Directions for this task: Rewrite the lines starting at the line with "Given: Select the 48년생 fortune row" and ending with the line with "(x=31, y=75)", renaming "Subscription" to "Membership" and leaving everything else unchanged.

[Rows of pointing data]
● ● ● ● ●

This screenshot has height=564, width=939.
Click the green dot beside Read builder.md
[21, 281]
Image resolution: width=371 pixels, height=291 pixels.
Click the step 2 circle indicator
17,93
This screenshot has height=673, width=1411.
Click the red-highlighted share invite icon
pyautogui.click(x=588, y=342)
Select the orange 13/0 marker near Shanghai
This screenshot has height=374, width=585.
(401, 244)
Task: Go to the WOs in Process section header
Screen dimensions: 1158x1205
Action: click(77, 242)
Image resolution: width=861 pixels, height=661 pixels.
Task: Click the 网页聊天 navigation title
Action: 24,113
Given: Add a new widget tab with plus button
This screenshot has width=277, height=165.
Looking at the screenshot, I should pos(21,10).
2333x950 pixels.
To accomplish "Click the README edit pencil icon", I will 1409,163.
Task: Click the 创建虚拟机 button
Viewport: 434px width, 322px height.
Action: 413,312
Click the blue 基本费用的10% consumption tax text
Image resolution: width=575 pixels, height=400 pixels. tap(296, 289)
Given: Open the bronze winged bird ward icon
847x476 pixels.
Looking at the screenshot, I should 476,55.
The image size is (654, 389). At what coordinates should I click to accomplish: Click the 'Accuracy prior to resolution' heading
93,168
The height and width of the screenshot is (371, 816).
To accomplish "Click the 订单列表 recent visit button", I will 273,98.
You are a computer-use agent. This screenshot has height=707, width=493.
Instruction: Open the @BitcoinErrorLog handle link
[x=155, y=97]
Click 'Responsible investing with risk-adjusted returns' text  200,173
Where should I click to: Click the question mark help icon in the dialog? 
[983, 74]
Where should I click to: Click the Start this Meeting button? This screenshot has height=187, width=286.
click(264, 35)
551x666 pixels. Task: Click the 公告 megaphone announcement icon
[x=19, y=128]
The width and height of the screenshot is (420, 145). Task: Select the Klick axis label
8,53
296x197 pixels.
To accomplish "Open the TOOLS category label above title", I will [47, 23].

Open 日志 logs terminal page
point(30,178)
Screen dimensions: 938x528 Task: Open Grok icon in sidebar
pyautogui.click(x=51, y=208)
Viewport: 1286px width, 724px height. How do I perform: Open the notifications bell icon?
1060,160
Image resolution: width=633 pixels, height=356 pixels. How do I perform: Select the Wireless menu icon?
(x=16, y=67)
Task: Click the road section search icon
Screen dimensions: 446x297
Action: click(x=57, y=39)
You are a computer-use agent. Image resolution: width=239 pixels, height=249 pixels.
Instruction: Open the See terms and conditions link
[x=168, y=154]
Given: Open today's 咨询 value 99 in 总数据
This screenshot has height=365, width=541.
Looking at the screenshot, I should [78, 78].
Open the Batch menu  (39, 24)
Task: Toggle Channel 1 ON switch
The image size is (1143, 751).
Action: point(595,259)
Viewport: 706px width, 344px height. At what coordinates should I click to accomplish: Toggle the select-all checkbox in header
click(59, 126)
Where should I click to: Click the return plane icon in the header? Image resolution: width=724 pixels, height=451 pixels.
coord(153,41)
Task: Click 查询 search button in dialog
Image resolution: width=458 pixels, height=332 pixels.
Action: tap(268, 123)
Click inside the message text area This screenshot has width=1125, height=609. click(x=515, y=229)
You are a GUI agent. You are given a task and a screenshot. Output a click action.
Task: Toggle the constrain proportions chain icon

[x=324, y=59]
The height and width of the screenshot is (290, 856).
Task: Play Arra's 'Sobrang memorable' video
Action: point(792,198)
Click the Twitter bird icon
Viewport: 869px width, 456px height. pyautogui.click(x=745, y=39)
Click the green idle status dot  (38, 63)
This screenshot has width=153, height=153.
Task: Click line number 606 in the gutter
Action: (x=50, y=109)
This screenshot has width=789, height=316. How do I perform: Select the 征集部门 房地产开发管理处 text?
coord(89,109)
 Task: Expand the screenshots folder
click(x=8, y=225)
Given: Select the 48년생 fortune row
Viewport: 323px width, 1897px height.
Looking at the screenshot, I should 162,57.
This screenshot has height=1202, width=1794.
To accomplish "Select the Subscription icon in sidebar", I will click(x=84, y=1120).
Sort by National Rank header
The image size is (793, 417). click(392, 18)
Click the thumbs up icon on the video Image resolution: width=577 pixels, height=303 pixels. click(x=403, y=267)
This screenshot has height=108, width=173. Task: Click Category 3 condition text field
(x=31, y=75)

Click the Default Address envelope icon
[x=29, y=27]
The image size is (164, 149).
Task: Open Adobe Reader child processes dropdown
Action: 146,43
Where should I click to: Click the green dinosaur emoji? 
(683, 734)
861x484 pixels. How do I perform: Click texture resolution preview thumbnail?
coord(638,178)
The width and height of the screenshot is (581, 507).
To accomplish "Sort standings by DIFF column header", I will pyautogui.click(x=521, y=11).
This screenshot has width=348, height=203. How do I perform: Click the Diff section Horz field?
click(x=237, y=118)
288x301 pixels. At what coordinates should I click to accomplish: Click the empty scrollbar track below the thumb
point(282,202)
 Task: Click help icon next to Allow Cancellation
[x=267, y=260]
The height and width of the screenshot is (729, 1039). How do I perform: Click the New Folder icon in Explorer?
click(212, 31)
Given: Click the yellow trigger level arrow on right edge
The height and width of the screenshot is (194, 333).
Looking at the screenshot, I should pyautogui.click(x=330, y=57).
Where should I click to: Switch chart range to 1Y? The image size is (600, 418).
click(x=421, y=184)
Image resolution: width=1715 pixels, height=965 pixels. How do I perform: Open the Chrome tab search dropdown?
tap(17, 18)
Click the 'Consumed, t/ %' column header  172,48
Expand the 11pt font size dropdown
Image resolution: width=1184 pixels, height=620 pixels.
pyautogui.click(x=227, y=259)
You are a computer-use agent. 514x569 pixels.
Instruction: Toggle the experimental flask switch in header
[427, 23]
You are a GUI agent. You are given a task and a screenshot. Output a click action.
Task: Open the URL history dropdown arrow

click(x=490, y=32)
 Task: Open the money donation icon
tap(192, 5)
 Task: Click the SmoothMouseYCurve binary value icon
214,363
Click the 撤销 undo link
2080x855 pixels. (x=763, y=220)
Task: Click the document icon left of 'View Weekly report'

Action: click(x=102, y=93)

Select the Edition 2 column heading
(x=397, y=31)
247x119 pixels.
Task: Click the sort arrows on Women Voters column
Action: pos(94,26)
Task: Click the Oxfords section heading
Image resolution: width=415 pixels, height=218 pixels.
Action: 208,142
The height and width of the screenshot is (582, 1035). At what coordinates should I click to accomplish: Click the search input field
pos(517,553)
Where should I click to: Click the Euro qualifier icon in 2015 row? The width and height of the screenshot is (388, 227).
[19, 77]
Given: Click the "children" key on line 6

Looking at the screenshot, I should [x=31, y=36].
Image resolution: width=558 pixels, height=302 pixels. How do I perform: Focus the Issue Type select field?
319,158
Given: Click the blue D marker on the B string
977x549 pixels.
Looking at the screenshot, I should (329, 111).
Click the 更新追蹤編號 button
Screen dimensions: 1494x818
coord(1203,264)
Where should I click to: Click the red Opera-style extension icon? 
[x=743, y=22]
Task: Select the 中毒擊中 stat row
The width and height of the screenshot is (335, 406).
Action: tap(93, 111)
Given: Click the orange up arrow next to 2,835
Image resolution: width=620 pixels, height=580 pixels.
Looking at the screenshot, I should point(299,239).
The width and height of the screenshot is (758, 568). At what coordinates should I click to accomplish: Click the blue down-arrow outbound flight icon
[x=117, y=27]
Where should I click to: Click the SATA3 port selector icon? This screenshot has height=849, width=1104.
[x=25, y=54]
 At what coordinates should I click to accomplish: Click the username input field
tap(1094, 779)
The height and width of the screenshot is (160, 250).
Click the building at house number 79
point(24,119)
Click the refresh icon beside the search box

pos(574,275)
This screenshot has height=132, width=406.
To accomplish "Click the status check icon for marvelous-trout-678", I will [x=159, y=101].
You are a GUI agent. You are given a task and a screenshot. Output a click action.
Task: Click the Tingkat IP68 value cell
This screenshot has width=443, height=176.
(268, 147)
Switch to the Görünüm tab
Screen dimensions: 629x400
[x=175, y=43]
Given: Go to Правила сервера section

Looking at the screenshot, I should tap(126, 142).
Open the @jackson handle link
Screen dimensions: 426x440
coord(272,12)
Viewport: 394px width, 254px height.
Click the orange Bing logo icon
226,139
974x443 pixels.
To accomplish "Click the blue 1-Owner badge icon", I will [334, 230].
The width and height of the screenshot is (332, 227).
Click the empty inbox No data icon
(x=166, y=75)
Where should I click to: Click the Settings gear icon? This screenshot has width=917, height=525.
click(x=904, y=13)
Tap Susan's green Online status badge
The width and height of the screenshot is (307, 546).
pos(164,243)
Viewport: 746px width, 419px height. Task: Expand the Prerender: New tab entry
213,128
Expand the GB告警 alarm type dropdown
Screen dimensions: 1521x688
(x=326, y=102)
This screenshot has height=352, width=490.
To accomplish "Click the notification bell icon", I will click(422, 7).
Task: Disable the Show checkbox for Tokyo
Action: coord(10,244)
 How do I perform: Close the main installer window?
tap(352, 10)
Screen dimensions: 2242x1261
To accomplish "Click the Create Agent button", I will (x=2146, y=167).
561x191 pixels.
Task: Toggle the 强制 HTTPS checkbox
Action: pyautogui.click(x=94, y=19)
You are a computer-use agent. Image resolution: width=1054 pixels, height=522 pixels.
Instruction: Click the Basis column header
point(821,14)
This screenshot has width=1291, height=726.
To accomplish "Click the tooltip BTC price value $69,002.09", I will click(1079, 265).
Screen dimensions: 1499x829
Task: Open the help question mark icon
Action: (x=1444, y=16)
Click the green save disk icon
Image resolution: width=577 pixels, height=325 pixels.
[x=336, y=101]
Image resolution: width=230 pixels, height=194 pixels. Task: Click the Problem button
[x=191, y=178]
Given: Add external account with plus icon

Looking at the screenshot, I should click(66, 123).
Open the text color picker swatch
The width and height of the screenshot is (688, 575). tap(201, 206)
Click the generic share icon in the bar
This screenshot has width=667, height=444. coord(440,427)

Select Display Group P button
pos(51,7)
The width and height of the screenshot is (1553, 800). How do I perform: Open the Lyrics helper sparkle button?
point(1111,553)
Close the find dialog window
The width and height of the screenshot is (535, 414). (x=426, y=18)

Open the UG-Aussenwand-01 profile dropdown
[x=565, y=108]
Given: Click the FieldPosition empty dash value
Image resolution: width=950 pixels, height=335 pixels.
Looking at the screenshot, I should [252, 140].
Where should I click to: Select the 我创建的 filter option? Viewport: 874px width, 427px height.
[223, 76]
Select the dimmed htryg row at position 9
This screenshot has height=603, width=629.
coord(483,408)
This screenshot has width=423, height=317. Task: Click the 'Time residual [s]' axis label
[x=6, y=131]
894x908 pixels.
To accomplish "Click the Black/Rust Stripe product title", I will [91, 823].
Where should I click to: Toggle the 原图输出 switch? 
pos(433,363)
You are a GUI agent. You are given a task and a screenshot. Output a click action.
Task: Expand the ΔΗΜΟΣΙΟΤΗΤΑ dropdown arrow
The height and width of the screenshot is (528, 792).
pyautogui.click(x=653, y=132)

● ● ● ● ●

Task result:
Given: Select the 48년생 fortune row
Viewport: 323px width, 1897px height.
Looking at the screenshot, I should 162,57.
This screenshot has height=1202, width=1794.
To accomplish "Select the Membership icon in sidebar", I will click(x=84, y=1120).
Sort by National Rank header
The image size is (793, 417). click(392, 18)
Click the thumbs up icon on the video Image resolution: width=577 pixels, height=303 pixels. click(x=403, y=267)
This screenshot has height=108, width=173. Task: Click Category 3 condition text field
(x=31, y=75)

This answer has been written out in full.